◆ **Study material**
● ● ● ● ●

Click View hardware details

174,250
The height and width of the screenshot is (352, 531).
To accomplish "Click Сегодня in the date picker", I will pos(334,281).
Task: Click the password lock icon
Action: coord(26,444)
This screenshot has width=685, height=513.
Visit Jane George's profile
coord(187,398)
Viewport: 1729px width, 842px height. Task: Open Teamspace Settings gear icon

● ● ● ● ●

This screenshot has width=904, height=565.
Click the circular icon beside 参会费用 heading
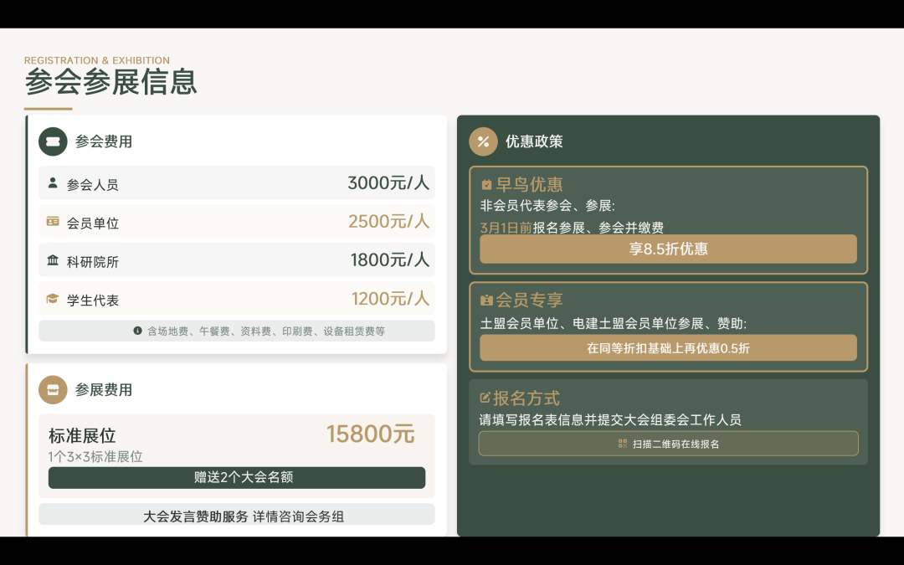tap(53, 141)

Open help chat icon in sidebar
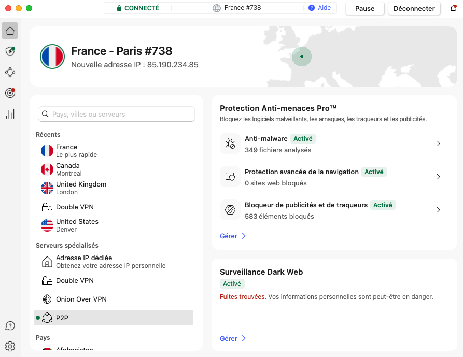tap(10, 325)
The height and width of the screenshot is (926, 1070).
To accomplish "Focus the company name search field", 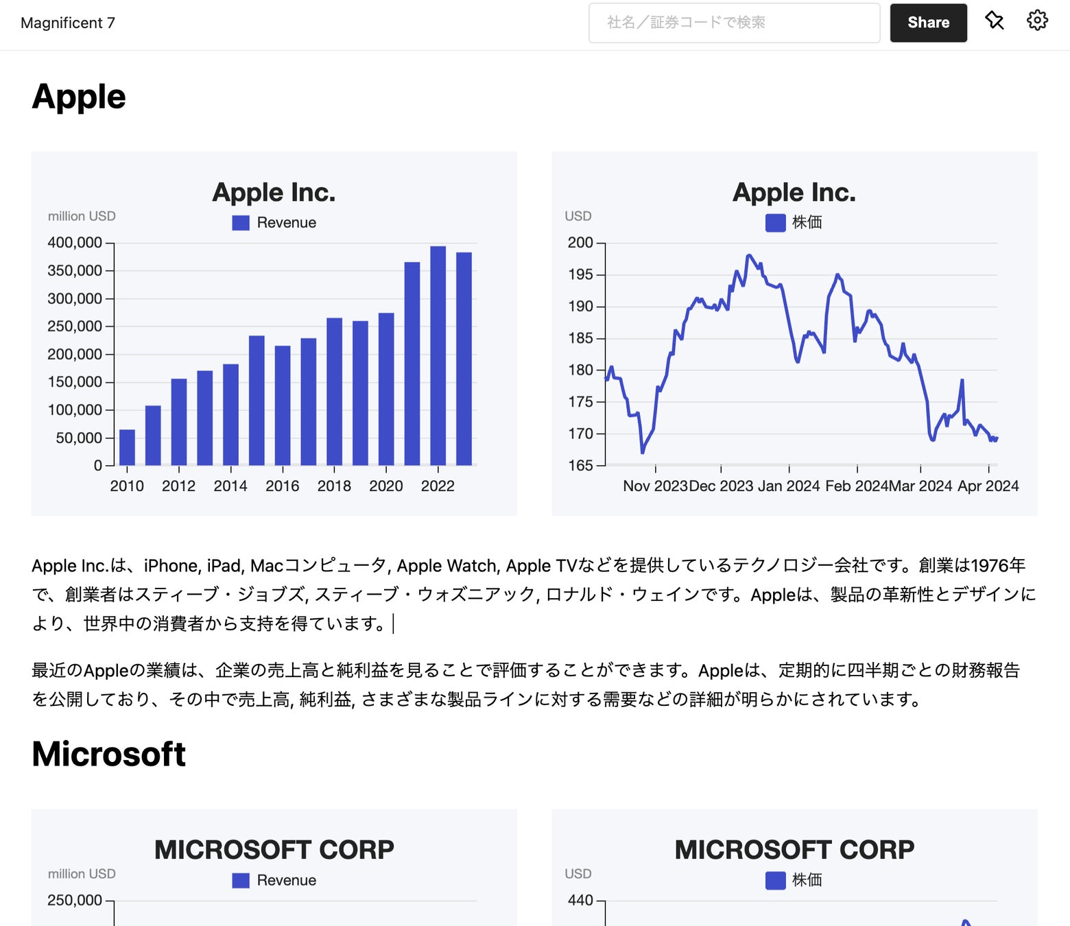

● ● ● ● ●

◆ **Task**
Using the records above, copy word for word the line with "The height and width of the screenshot is (352, 531).", the line with "Viewport: 1729px width, 842px", and every line between them.

◆ **Answer below**
The height and width of the screenshot is (352, 531).
To accomplish "Click Сегодня in the date picker", I will pos(334,281).
Task: Click the password lock icon
Action: coord(26,444)
This screenshot has width=685, height=513.
Visit Jane George's profile
coord(187,398)
Viewport: 1729px width, 842px height. Task: Open Teamspace Settings gear icon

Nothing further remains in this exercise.